*Okuma Metni*.
____________________

Erlik baktı ki, insanlar ağacın yalnızca bir yanındaki yemişleri yiyorlar, diğerlerine ellerini sürmüyorlar. İnsanlara bunun nedenini sordu. İnsanlar, şu yanıtı verdiler: “Tanrı bize şu yandaki dört dalın yemişini yemeği yasakladı. Biz yalnızca Tanrı’nın izin verdiği, yemişlerden yiyoruz. Bu yanıt, Erlik’i sevindirdi. Erlik Körmös, insanlardan Törüngey denilen erkeğe yaklaştı. Ona “Tanrı size yalan söylemiş. Asıl, yasakladığı yemişlerden yemeniz gerekir. Onlar daha tatlıdır. Bir deneyin; göreceksiniz” dedi.”[9]
Erlik’in bu merakı insanlarla Tanrı’nın ilk defa karşı karşıya gelmesine yani “ilk günah”ın işlenmesine sebep olmuştur. Efsanenin bu kısmı diğer toplumların efsanelerindeki “Adem’in cennetten kovulması” hikayesini ve dolayısı ile Erlik ile insanların imtihan sahnesi olarak karşımıza çıkar.[10] Ve efsanede adı geçen Törüngey (Adem)[11] ile insanların Erlik yani Şeytan/kötülük ile olan ebedi mücadelesi başlar.
Türklerin evrenin ve insanın yaratılışı hakkında fikirler içeren Altay destanları arasında yer alan bu destanı inceledikten sonra söylemek gerekir ki diğer Türk destanları Türklerin belli dönemlerde ki kahramanlık hikayeleri ile Türk milletinin “türemesi” hakkında fikirler içeren destanlardır.[12]
Türklere göre kainatı yaratan tek bir kuvvet vardır. Lakin yardımcıları da vardır. Kainat sudan ve topraktan yaratılmıştır. İnsanlar bir ana ve babadan değil, dokuz ayrı daldan türemiştir. Buda dokuz ayrı kavim manasına gelebilir. Şeytan yani Erlik büyük güçlere malik olmakla beraber esas itibarı ile insandır. Ve tanrı Karahan ile yani Ülgen ile asla denk değildir.[13]
Altay dağlarında söylenen yaratılış ve türeyiş destanları, değil yalnız Türklerin; bütün Orta Asya ile Sibirya’nın bile, en gelişmiş ve üzerinde ilgi ile durulan mitoloji verileridir.[14] En eski Türklerin ne düşündüklerini bilmiyoruz. Fakat sonradan, Orta Asya’dan toplanan bütün yaratılış destanlarına göre, yeryüzü başlangıçta, büyük bir okyanus ile kaplı idi. Bir Altay efsanesi, bunun için şöyle diyordu:
“Yerin yer olduğunda, sular yeri sarardı,
Ne gök, ne ay, ne güneş, ne de bir dünya vardı.

____________________

*Sağlanan Veriler*.

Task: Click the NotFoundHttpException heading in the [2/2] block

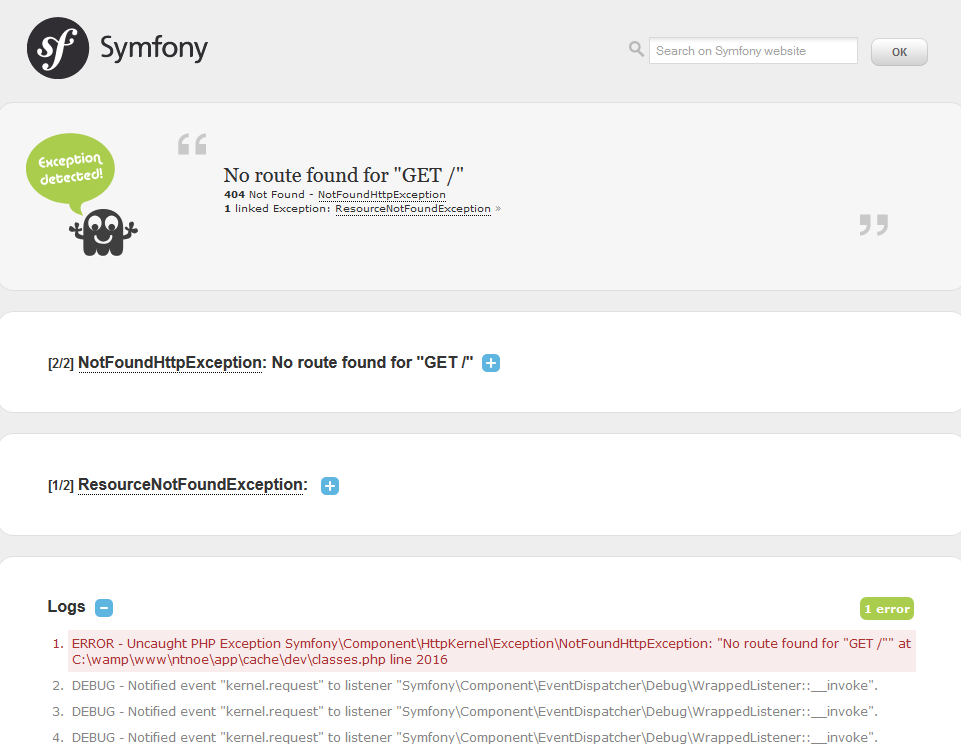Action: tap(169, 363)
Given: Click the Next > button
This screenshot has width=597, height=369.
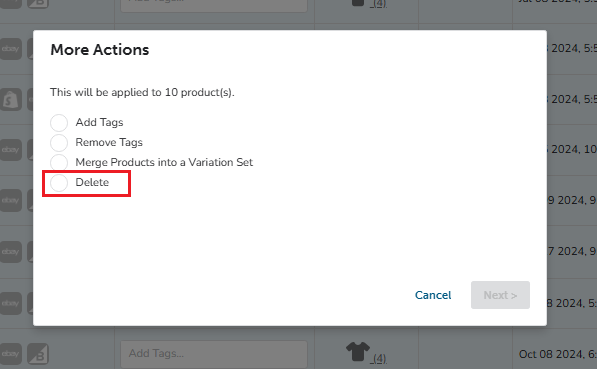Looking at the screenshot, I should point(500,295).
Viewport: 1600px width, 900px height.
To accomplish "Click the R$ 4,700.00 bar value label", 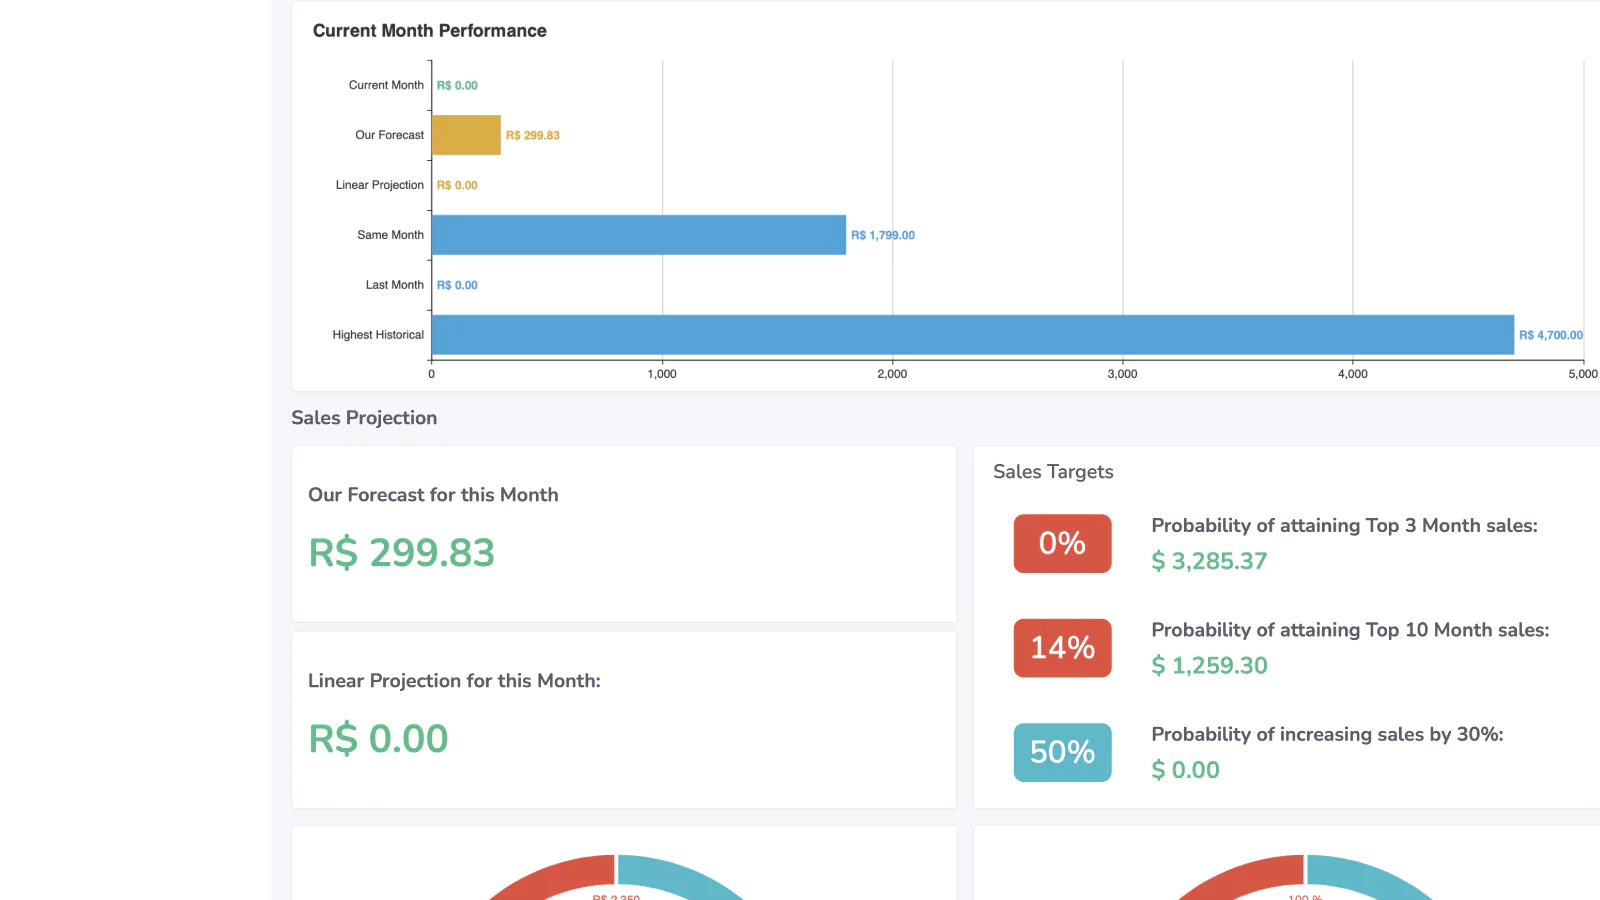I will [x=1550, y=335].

____________________

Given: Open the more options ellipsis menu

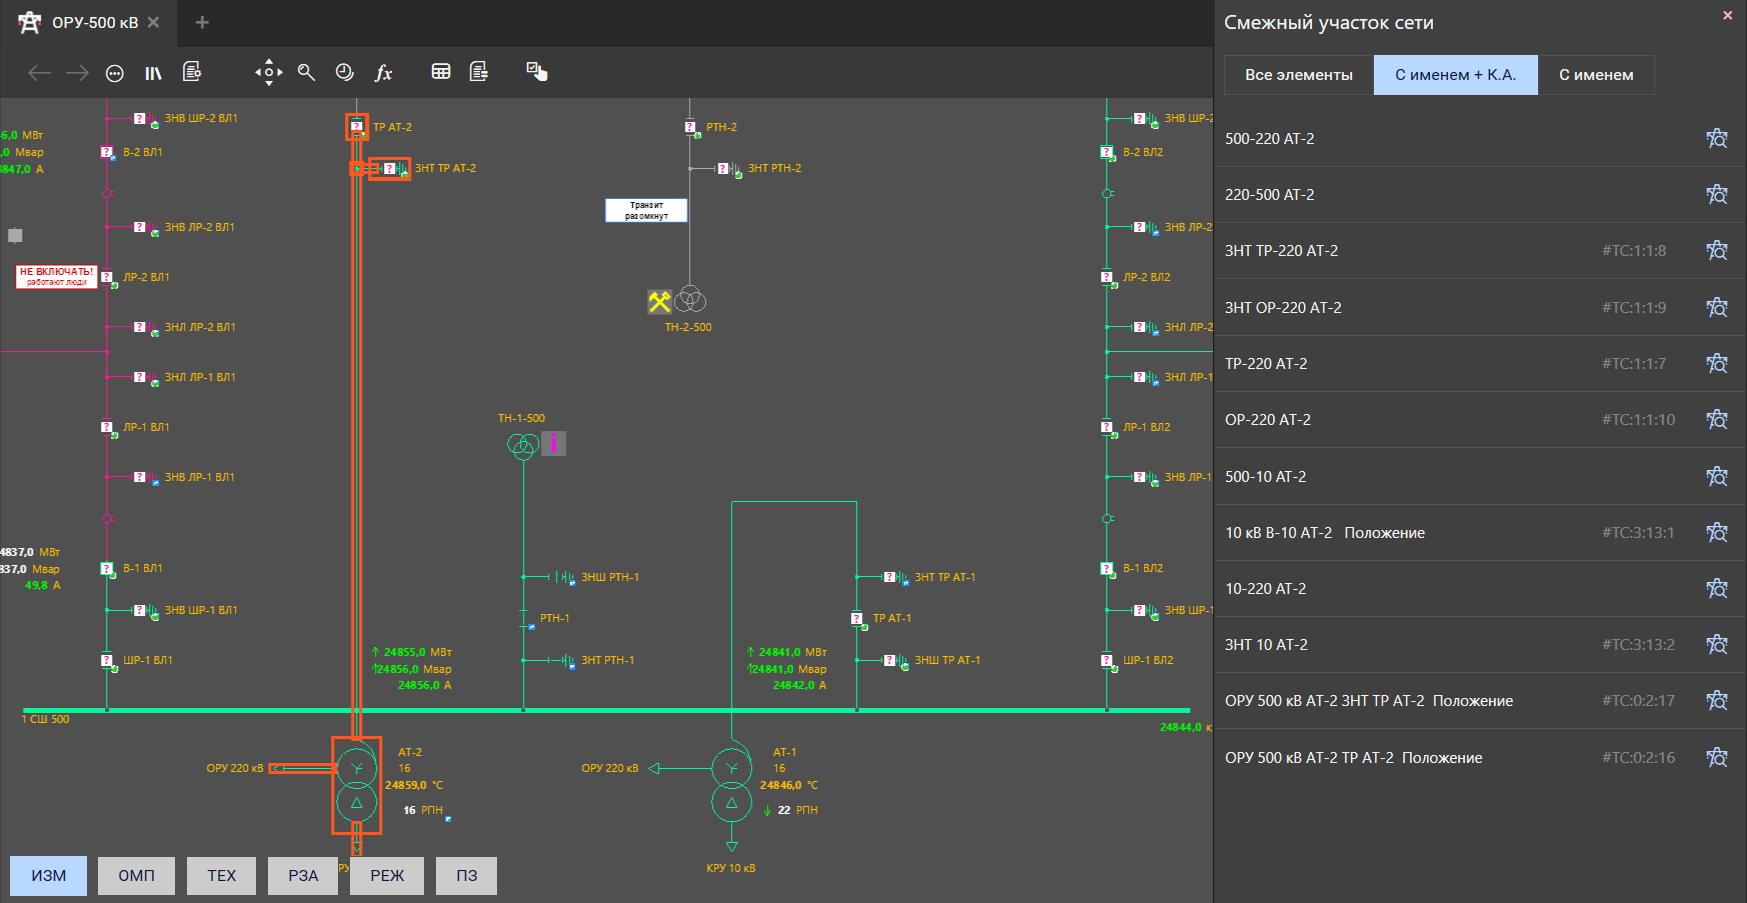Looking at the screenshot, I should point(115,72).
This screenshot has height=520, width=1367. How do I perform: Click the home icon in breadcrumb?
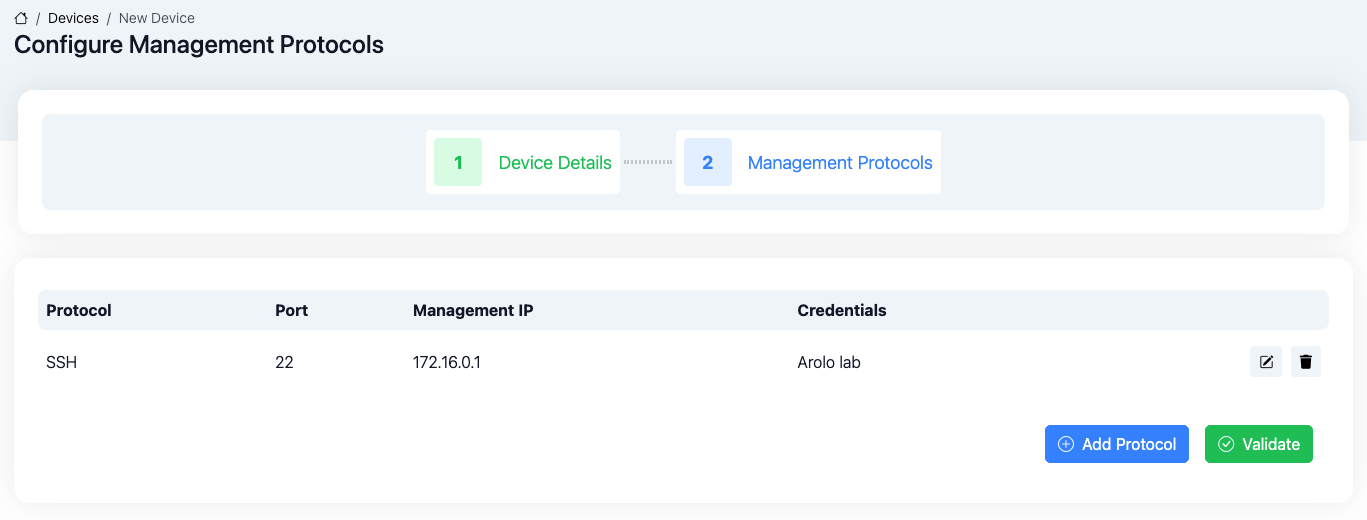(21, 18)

____________________

*Yapılacak Alıştırmalar*.
1/ Okuma metnine göre Türklerin inancında kainat nelerden yaratılmıştır?
2/ Aşağıdaki ifadelerin okuma metniyle uyuşup uyuşmadığını belirtin. Her biri için evet ya da hayır deyin ve kararı belirleyen sözleri metinden aynen alıntılayın.
(a) İnsanlar ağacın her iki yanındaki yemişleri de yiyordu.
(b) Erlik, insanlardan Törüngey denilen erkeğe yaklaştı.
(c) Erlik, Ülgen ile denk bir güçtür.

*Alıştırma Yanıtları*.
1/ Kainat sudan ve topraktan yaratılmıştır.

2/
(a) Hayır: "insanlar ağacın yalnızca bir yanındaki yemişleri yiyorlar, diğerlerine ellerini sürmüyorlar"
(b) Evet: "Erlik Körmös, insanlardan Törüngey denilen erkeğe yaklaştı."
(c) Hayır: "Ve tanrı Karahan ile yani Ülgen ile asla denk değildir."